Retype the part of the passage on European leaders below, starting with "So that’s the" and going on through "our regional politics.".

__SELECTED TEXT__
..............................

But what it showed, though, is that their efforts had absolutely no traction. First of all, they offered Putin nothing. They ignored the two treaties, which he put forward in December: a new security treaty, which picked up where Medvedev had started in 2008 and 2009, and even going back to Gorbachev’s ideas, right at the beginning. But they didn’t engage. So, they talked—but it just showed the powerlessness of what I nowadays call the “legacy powers” in Europe. They’re legacy powers—just like the legacy media. It’s lost its mojo, to use modern language.
And these guys—Macron, Scholz—they were just treading water because ultimately, decisions were taken in Washington. And a decision had been taken. It wasn’t even Biden, of course. It wasn’t even Blinken. We know who it was: Jake Sullivan.
Jake Sullivan—when the history books are written, which I’m starting to do now—is ultimately the éminence grise behind this war. He’s a virulent Russophobe. He was the one who started Russiagate, of course, which stopped it. So, in other words, he really is like the Brzezinski—the Zbigniew Brzezinski—of our days. Really tough.
So that’s the first point: it just shows, in other words, how marginal Europe is—or European leaders are—to the fate of their own continent. And that for me has been a disaster. I’ve been warning about this for 20 years.
I mean, one doesn’t have to call oneself a Gaullist or a Gorbachevian. But simply to say that this vision of Mitterrand—even his Confederation of Europe idea—the idea of the European continent taking responsibility for its own fate, its destiny, on a pan-continental scale from Lisbon to Vladivostok, is the most urgent and most important feature of our politics today—certainly our European, our regional politics.
How we get there, I’ve absolutely no idea. But at least have a sense of it.
As for the European leaders today biding their time—I agree completely. They think that Trump can’t—well, he technically cannot stand again in 2028—and so therefore they consider this a storm that will pass, and business as usual will emerge.
And of course, they’re living in a land of illusion, because we certainly don’t know what will happen in 2028. But Trump this time is actually nurturing possible successors. And obviously, in choosing J.D. Vance, it’s quite clearly a possibility. Who knows? We can’t tell the future.
So, in other words, the fever that they hope will break is actually a fever which has seized them. And they are the symptom of the fever itself. They’re part of the illness. So it won’t end.
Because what we’re seeing is a decay—which you’ve alluded to—the decay of internal coherence and the attachment to their own normative principles.

..............................

__ENTRIES PROVIDED__
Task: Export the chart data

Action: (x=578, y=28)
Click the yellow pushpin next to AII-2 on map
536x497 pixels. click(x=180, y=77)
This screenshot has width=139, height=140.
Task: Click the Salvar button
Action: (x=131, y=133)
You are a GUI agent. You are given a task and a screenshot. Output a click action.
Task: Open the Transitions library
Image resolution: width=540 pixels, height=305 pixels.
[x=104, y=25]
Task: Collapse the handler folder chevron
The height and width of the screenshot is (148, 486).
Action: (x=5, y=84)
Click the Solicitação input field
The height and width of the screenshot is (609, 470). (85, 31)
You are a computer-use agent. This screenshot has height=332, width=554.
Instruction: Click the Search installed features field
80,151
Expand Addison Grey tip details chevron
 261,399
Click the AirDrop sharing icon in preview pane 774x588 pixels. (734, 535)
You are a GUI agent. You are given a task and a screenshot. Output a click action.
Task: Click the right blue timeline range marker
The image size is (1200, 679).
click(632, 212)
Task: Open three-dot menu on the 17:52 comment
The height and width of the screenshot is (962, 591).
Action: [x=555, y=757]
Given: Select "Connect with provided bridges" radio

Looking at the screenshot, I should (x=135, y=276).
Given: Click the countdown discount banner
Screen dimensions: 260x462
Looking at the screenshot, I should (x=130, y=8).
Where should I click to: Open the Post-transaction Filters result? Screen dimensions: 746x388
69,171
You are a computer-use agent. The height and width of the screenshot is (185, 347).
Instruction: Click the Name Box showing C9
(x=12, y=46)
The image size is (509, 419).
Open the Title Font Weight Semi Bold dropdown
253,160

..............................

__RESPONSE BELOW__
So that’s the first point: it just shows, in other words, how marginal Europe is—or European leaders are—to the fate of their own continent. And that for me has been a disaster. I’ve been warning about this for 20 years.
I mean, one doesn’t have to call oneself a Gaullist or a Gorbachevian. But simply to say that this vision of Mitterrand—even his Confederation of Europe idea—the idea of the European continent taking responsibility for its own fate, its destiny, on a pan-continental scale from Lisbon to Vladivostok, is the most urgent and most important feature of our politics today—certainly our European, our regional politics.